READING TEXT:
*** Block opens ***

When to Use Sanding Sealer

GF sanding sealerWhat is ”sanding sealer” and what’s it good for? Below, Michael Dresdner offer’s a short course on the properties and uses of sanding sealer to a Woodworker’s Journal eZine reader:

Q. In all my years of finishing and refinishing furniture, I have never used sanding sealer. When and why should it be used, if at all? Will it make a big a difference in the end results of my projects?

A. Michael Dresdner: “Sanding sealer is never mandatory — it is an option that saves time and material in some situations, and is unnecessary in others. Some woods, like cedar, spruce, and poplar, are so porous that they tend to suck up the first few coats of sprayed lacquer as if nothing were applied. Other woods, such as walnut and mahogany, require a good bit of sanding to level the pores even when pore filler is used. In both cases, the material of choice would be something that builds up quickly and is very easy to sand. Enter sanding sealer.

“Sanding sealer is lacquer, or some other basic coating, with zinc stearate added. The stearate, which is a soft, fluffy soap, adds loft to the lacquer, making it build up and fill in pores much faster. It also makes the lacquer softer, and acts as a lubricant when sanding, so that sanding sealer powders off quickly and easily. These characteristics make it ideal for trimming both the number of coats and the amount of time spent sanding them. This is especially helpful when you are trying to build a perfectly flat, pore-free finish. It is useless, in fact, counterproductive, for the open pore “natural” look finishes more popular today.

“A word of warning is in order. The stearates make sanding sealer rather soft. If you put a hard, brittle finish, like lacquer, over a thick, soft one, like sanding sealer, it is much more likely to chip and crack. For that reason, if you use sanding sealer, stick to one or two coats at the most, and plan to sand most of it back off. For the same reason, and because it tends to shrink as it cures, it is not advisable to use sanding sealer instead of pore filler.”

*** Block closes ***

SOURCE INFORMATION:
*** Block opens ***

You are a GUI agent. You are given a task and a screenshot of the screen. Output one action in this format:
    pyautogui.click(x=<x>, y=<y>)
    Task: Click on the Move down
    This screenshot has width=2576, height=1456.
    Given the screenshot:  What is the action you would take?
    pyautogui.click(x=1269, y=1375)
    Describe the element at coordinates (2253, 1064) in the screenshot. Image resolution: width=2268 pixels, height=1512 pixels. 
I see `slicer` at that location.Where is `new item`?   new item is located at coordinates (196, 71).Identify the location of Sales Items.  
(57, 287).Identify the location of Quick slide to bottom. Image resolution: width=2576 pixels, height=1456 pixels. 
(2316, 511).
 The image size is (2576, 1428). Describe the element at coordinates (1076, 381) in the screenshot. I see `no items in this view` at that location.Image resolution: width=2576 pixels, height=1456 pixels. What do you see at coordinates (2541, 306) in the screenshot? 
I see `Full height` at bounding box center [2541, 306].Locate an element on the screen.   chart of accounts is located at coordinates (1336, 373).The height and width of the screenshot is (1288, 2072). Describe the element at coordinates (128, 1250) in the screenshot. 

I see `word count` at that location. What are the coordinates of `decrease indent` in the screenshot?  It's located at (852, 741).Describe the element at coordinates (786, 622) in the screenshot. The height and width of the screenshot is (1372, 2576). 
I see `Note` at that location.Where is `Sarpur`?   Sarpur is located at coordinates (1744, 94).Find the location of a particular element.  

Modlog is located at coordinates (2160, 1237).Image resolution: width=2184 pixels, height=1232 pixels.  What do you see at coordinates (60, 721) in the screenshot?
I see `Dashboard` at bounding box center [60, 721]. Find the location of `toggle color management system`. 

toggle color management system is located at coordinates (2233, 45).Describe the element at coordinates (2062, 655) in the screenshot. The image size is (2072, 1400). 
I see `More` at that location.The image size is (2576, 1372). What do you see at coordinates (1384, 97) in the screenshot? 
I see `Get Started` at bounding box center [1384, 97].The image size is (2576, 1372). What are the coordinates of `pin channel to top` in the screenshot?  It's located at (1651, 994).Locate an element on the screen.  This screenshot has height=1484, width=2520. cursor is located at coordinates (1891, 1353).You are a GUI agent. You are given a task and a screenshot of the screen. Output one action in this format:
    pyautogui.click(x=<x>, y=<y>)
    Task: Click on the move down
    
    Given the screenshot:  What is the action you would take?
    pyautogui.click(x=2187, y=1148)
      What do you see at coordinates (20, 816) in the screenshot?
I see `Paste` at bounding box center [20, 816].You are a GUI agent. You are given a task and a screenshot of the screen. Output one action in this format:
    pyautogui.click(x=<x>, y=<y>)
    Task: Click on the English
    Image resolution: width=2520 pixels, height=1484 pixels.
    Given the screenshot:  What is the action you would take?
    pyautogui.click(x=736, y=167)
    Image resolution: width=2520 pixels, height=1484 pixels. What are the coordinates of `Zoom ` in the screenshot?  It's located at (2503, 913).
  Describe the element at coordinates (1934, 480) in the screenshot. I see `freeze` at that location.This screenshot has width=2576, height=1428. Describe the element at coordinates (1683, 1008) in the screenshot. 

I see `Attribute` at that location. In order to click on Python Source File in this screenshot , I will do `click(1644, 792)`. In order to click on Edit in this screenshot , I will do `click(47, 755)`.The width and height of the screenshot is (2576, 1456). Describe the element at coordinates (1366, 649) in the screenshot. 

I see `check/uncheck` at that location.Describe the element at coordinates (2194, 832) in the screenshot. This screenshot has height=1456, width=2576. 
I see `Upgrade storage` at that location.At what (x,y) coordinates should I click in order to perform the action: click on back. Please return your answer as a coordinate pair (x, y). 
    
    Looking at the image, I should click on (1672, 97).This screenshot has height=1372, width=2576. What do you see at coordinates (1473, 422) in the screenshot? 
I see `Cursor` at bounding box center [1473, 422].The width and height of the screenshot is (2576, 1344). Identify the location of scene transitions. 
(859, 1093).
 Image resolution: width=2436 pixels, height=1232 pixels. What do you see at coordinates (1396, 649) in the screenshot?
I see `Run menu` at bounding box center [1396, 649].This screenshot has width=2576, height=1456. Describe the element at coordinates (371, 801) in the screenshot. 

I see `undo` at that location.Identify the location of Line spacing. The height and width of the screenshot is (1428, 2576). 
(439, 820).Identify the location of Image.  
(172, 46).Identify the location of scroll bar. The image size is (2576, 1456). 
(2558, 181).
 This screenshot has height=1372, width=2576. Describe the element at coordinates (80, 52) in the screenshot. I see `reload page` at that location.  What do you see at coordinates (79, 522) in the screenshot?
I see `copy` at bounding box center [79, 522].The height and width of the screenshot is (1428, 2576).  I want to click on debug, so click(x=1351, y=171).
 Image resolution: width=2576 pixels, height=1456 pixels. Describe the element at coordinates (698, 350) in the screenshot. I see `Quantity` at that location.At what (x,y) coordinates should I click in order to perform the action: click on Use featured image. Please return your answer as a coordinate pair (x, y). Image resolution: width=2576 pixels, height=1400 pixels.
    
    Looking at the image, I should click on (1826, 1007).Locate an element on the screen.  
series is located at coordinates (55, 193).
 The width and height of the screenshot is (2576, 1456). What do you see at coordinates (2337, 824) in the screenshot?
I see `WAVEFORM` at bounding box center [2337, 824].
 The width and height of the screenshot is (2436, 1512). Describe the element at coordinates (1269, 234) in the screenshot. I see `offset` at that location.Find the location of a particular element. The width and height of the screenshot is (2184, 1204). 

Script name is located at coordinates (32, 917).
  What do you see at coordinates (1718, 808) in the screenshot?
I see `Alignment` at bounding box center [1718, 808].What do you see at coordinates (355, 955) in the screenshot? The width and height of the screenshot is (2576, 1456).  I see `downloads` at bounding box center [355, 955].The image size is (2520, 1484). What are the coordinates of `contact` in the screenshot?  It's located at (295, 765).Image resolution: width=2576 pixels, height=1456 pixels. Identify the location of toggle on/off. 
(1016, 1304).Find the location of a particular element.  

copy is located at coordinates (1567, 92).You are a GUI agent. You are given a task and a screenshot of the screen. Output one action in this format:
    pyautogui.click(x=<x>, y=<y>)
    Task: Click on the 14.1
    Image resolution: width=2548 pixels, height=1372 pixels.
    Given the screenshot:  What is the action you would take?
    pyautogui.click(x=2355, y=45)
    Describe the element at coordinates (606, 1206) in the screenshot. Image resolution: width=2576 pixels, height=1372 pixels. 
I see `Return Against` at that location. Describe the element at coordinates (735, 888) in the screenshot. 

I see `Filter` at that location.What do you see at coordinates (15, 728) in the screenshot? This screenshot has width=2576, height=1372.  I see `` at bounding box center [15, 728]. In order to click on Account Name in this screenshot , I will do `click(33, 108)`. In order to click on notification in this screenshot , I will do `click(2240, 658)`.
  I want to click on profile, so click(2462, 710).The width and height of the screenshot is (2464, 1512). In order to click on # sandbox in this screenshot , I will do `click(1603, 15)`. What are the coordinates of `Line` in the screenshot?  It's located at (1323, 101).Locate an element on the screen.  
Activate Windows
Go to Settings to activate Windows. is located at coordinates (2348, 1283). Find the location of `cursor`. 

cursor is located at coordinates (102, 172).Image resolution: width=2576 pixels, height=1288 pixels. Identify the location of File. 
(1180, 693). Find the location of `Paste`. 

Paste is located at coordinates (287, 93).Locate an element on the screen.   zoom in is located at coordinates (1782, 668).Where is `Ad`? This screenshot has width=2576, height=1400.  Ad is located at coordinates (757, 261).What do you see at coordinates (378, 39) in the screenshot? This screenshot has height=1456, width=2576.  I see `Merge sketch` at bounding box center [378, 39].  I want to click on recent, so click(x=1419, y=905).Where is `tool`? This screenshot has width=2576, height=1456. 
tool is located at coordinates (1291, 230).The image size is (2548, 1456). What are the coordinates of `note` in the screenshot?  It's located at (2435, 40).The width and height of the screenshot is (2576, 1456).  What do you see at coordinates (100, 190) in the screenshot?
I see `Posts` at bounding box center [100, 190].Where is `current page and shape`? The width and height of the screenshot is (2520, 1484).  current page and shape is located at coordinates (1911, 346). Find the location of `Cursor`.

*** Block closes ***

TASKS TO PERFORM:
A - Answer these from the sanding sealer article:
(i) Which three woods does Dresdner name as so porous that they soak up the first few coats of sprayed lacquer?
(ii) What is added to lacquer or another basic coating to make sanding sealer?
(iii) At most, how many coats of sanding sealer does he advise using?
B - Duplicate everything in the sanding sealer article from "Q. In all my" down to "Enter sanding sealer.".
C - Pick up the sanding sealer article after its final sentence and write what comes next.

EXPECTED RESPONSES:
A -
(i) Cedar, spruce, and poplar.
(ii) Zinc stearate.
(iii) One or two coats.

B -
Q. In all my years of finishing and refinishing furniture, I have never used sanding sealer. When and why should it be used, if at all? Will it make a big a difference in the end results of my projects?

A. Michael Dresdner: “Sanding sealer is never mandatory — it is an option that saves time and material in some situations, and is unnecessary in others. Some woods, like cedar, spruce, and poplar, are so porous that they tend to suck up the first few coats of sprayed lacquer as if nothing were applied. Other woods, such as walnut and mahogany, require a good bit of sanding to level the pores even when pore filler is used. In both cases, the material of choice would be something that builds up quickly and is very easy to sand. Enter sanding sealer.

C -
From the Woodworker’s Journal eZine archives

It’s important to recognize that the term “sanding sealer” means different things to different wood finishers. Many people use nothing but a coat of dewaxed shellac as a sanding sealer. Zinsser SealCoat, a pre-mixed 2 lb. cut of crystal-clear dewaxed shellac, is one of the most lauded products in this category. It works great for sealing raw wood and as a barrier coat between two possibly incompatible finishes – like an oil-based stain and a waterborne top coat. It dries super-fast and sands very well.

What SealCoat doesn’t do is offer lots of fast surface build. If you want a sealer that will help you stop up thirsty pores and smooth out the surface of the wood, you’re better off with the stearated variety of sanding sealer mentioned above. General Finishes EF Sanding Sealer is a high quality acrylic waterborne sanding sealer that builds fast and makes sanding smooth and easy. For wood with large, open grain, such as walnut or mahogany, sanding sealer is especially handy as a final fill after most of the grain has been evened out with grain filler. Now, what is “grain filler” and what’s it good for? See ”Using Wood Grain Filler” here on the Rockler Blog.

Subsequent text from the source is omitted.